Segment Start: MATERIAL FOR THE TASK

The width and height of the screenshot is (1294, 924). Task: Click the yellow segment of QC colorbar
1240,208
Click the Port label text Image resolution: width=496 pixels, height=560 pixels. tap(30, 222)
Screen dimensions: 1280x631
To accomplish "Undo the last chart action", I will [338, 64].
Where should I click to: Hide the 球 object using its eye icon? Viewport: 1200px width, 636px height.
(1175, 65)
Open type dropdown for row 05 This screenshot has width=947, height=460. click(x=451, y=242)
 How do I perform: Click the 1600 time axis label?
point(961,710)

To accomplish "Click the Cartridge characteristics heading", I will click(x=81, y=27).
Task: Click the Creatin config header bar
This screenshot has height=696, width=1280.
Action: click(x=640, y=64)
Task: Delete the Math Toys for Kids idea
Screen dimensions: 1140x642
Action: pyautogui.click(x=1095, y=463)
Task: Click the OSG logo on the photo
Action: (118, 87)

Segment End: MATERIAL FOR THE TASK

TASK:
Set down the whole of the material again, exactly.

RESPONSE BOX:
The width and height of the screenshot is (1294, 924). Task: Click the yellow segment of QC colorbar
1240,208
Click the Port label text Image resolution: width=496 pixels, height=560 pixels. tap(30, 222)
Screen dimensions: 1280x631
To accomplish "Undo the last chart action", I will [338, 64].
Where should I click to: Hide the 球 object using its eye icon? Viewport: 1200px width, 636px height.
(1175, 65)
Open type dropdown for row 05 This screenshot has width=947, height=460. click(x=451, y=242)
 How do I perform: Click the 1600 time axis label?
point(961,710)

To accomplish "Click the Cartridge characteristics heading", I will click(x=81, y=27).
Task: Click the Creatin config header bar
This screenshot has height=696, width=1280.
Action: click(x=640, y=64)
Task: Delete the Math Toys for Kids idea
Screen dimensions: 1140x642
Action: pyautogui.click(x=1095, y=463)
Task: Click the OSG logo on the photo
Action: (118, 87)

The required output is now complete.